Si par contre l’on ne réussit pas à s’emballer aussi intensément que cet album pourrait le mériter, c’est que les parties Metal – récurrentes, quoique loin d’être omniprésentes – sont en partie muselées par une prod’ un peu castratrice. Et parce que l’ambiance est souvent à la rêvasserie frivole, à la douceur ouatée, à la langueur paresseuse plutôt qu'à l'énergie trépidante et aux fulgurances hallucinées… Un reproche qu’on pouvait déjà faire aux dernières sorties d’Umläut. Or les lapins, c’est bien connu, aiment quand ça bœute, quand ça sprinte, quand ça swingue, surtout quand lesdites bestioles ont le pelage jaune ! Du coup celles-ci ne sont que moyennement emballées par un « Placentia » Surf/Blues divaguant mollement dans le désert, et pas plus par un « Klawpeels: Mission Checkup » qui comporte certes des joyeusetés pas piquées des hannetons (telles des métriques en 47/64 !), mais dont l’indolence tropicale finit par les faire bailler. Et les papouilles Lounge de « The Days of Blue Jeans Were Gone » ne s’avèrent guère plus vivifiantes !

 

Alors non, The Egg That Never Opened n’est pas le nouveau California. Pas plus que Suicide, Italian Style, qui lui aussi en avait de faux airs, mais malheureusement pas l’aura.
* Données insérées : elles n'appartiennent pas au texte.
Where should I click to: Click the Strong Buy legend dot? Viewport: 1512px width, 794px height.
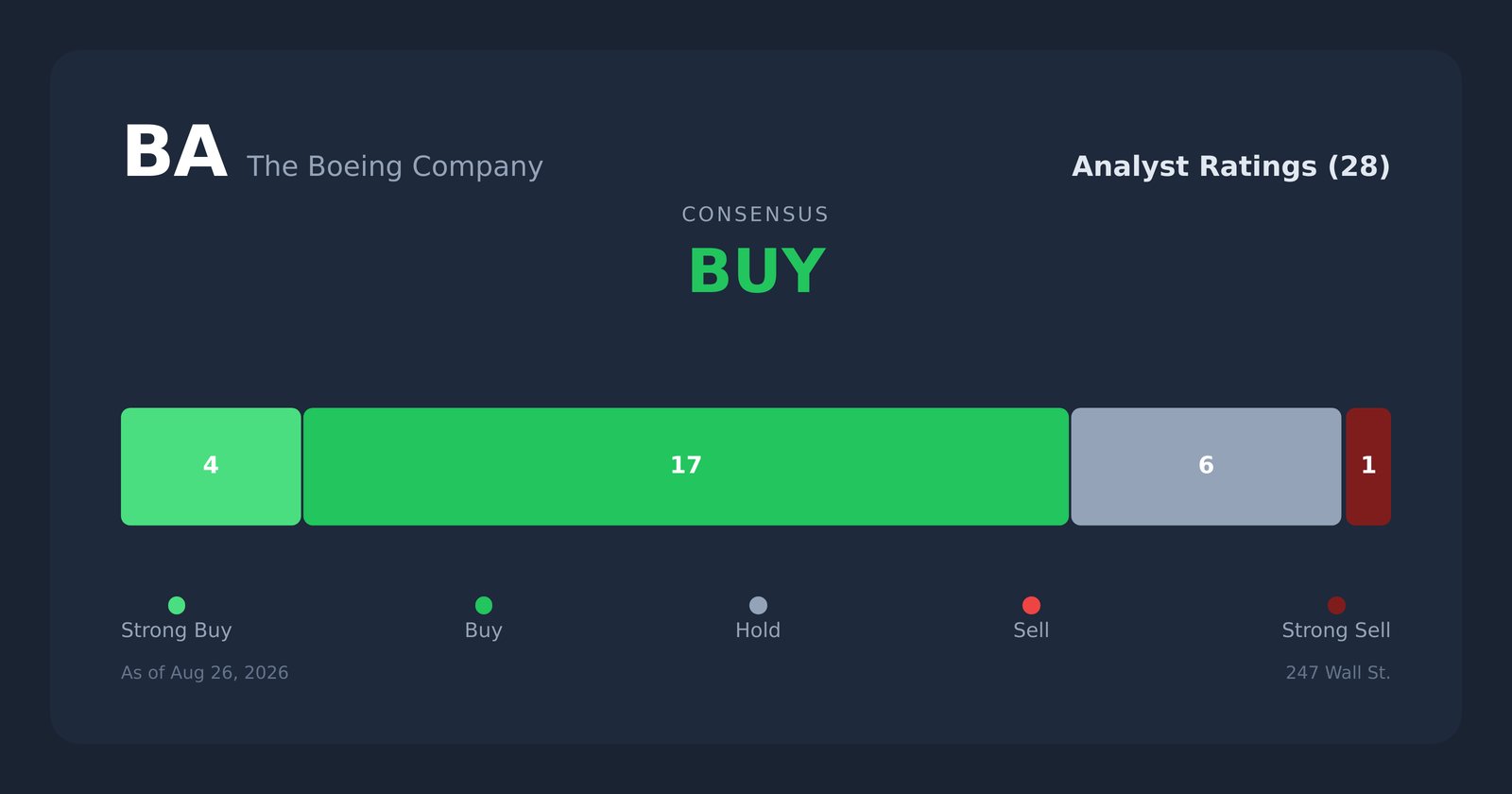[x=177, y=605]
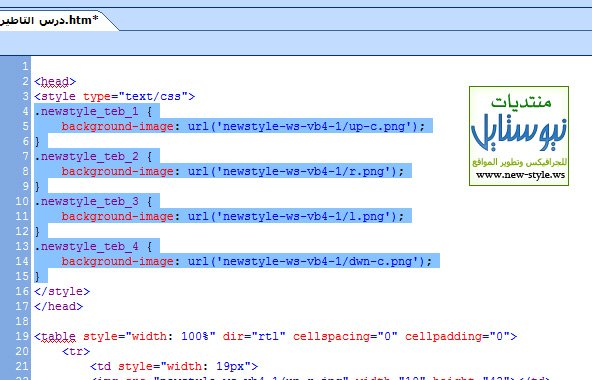The image size is (592, 380).
Task: Click the <tr> tag on line 20
Action: 76,351
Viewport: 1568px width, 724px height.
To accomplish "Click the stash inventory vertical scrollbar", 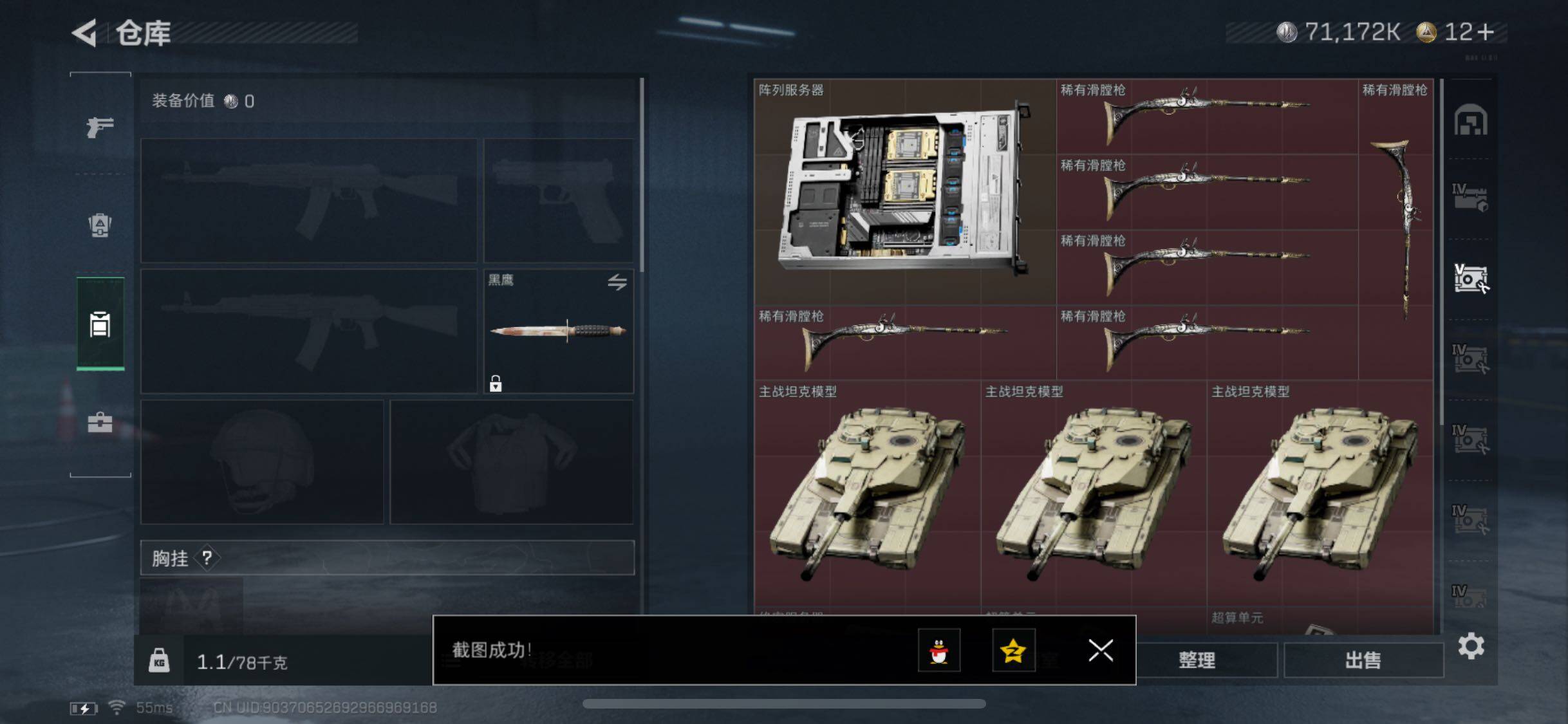I will [1442, 251].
Cet œuf fermé reste néanmoins un album fascinant, qui gratouille plus d’une fois certaines de nos zones les plus agréablement sensibles… Alors comptez sur nous pour sauter les pieds les premiers dans les deux prochains épisodes de Radio Free Albemuth !

 

 

 

 

 

 

 

 

 

 

 

 

La chronique, version courte: la rencontre ambitieuse des mondes du Metal, des B.O. d’Ennio Morricone, de Mr. Bungle et des Beach Boys (liste non exhaustive) orchestrée par des membres – ex- ou non – d’Estradasphere, Mr. Bungle, Secret Chiefs 3 et plus si affinités, ça vous dit ? Oui ? Tant mieux, d’autant que c’est parti pour durer le long de 3 albums, le premier de ceux-ci s’appelant The Egg That Never Opened (Oh, an egg comes out of a chicken ?! Oh, a chick comes out of an egg ?!)